The brain begins to degenerate after birth in Canavan disease, eventually becoming a spongy mass with fluid-filled pockets. Most infants are diagnosed at ages three to nine months. Canavan disease can usually be diagnosed by a blood test.
Canavan disease causes a range of neurological deficiencies, including mental retardation, blindness, paralysis, seizures and eventually, death. Sadly, most patients with Canavan disease do not live past age 10. It all depends on the speed of the disease's progression. Treatment is primarily supportive and seeks to keep the child comfortable.
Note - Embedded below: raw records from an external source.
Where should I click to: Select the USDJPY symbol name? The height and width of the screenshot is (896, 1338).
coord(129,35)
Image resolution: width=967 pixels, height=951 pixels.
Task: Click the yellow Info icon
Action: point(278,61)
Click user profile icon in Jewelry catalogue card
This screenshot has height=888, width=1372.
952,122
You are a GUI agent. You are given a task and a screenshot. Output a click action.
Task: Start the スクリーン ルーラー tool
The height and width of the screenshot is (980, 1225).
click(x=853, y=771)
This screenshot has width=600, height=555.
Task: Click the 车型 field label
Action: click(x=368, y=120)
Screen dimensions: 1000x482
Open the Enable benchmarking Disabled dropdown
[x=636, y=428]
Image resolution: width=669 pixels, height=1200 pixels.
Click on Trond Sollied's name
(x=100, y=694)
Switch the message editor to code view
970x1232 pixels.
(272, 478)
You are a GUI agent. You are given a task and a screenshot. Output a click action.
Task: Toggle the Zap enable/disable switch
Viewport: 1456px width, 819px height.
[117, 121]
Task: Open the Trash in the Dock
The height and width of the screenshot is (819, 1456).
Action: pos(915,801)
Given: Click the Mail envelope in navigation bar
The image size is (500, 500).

Prenatal screening is available for Canavan Disease, named for Myrtelle Canavan, who described the disease in 1931. Persons of Ashkenazi Jewish descent are most often at risk, and it is estimated that 1 in 40 Ashkenazi Jews carries the gene for the disease. However, Saudi Arabians are also at a higher risk of carrying the gene. Both parents must be carriers for the gene to be passed on, and every child born to a couple where both parents are carriers has a 25 percent chance of having the disease.
Canavan disease has no cure now, but research is ongoing, particularly in the areas of stem cell and genetic research. Stem cells would help replace the faulty cells and would produce the necessary enzyme. Genetic research is focusing on transferring good copies of the gene via "viral vectors." The results are promising and some of the methods may also benefit others with degenerative neurological diseases such as Alzheimer's and Parkinson's disease. Patients who have undergone genetic therapy for Canavan disease have shown improvement, giving hope to their parents.
Most obstetricians will recommend their Jewish patients and their husbands to have a complete screening for all genetic diseases most prevalent in that population, particularly for Canavan disease and Tay-Sachs disease. Prospective parents are then better equipped to make decisions about their future families.